— Your tasks —
**1.** Answer these questions from the post about bagpipe grace notes:
(a) In whose book is the diagram of grace noting in a reel found?
(b) By the final arrangement, about how many times as many grace notes does the tune appear to have?
(c) What does the writer call the first and most important necessity for a piper?
**2.** Update the post about bagpipe grace notes, starting with "Excellent point, and" and going on through "as a fiddler.", so that "ornaments" becomes "embellishments".

Post by fiddlerwill »

''There's a great diagram in Roddy Cannon's book "The Highland Bagpipe" where he shows the (d)evolution of grace noting in a reel, starting with its first printing in the early 19th century up to an arrangement in a contemporary music collection. It starts out with no doublings, heavy grips, or birls; just a few single grace notes and strikes. By the final arrangement, the tune appears to have maybe three or four times as many grace notes as it started with''

Excellent point, and often newbies therefor assume that the modern arrangement is 'the way' and struggle to achieve everything written down, which of course is going to be a struggle and result in poor music and poor piping. IMO as a piper, the first and most important necessity is stable blowing and good tuning and good rhythm.[and a good tune!]
Simple things are generally stronger than complex things IMO, a simple tune, played well with drones locked in, chanter sweet, little in the way of ornaments is much preferable as a listener and for me as a player and to play along with as a fiddler.

— Data —
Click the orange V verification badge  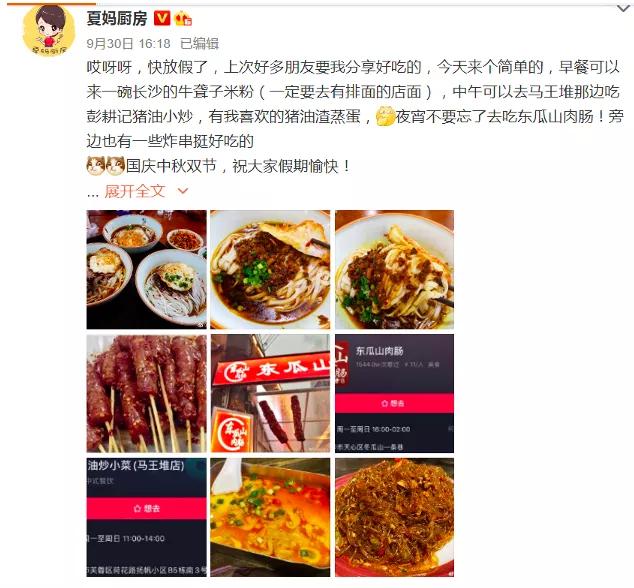tap(162, 18)
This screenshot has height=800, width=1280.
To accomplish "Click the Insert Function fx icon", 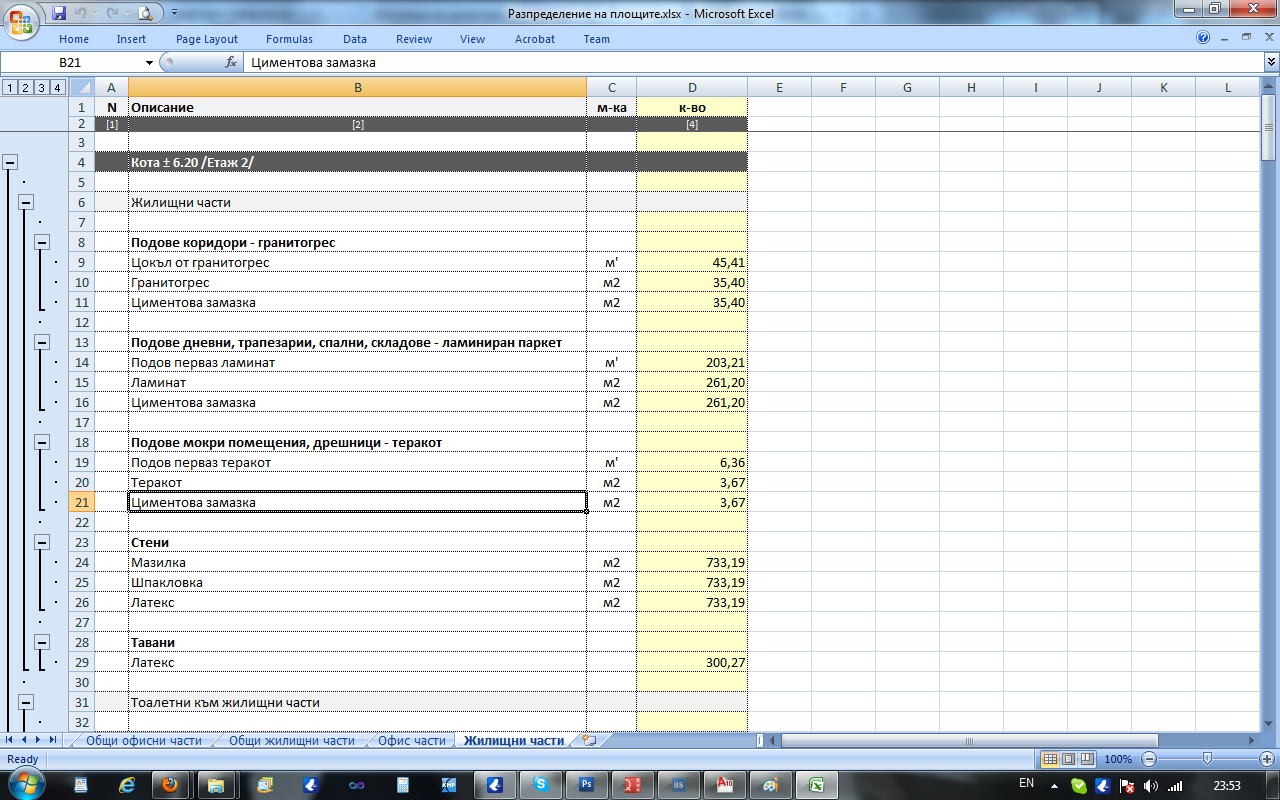I will pos(231,62).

— Completed exercise —
**1.**
(a) Roddy Cannon's book "The Highland Bagpipe".
(b) Maybe three or four times as many as it started with.
(c) Stable blowing, good tuning and good rhythm, along with a good tune.

**2.**
Excellent point, and often newbies therefor assume that the modern arrangement is 'the way' and struggle to achieve everything written down, which of course is going to be a struggle and result in poor music and poor piping. IMO as a piper, the first and most important necessity is stable blowing and good tuning and good rhythm.[and a good tune!]
Simple things are generally stronger than complex things IMO, a simple tune, played well with drones locked in, chanter sweet, little in the way of embellishments is much preferable as a listener and for me as a player and to play along with as a fiddler.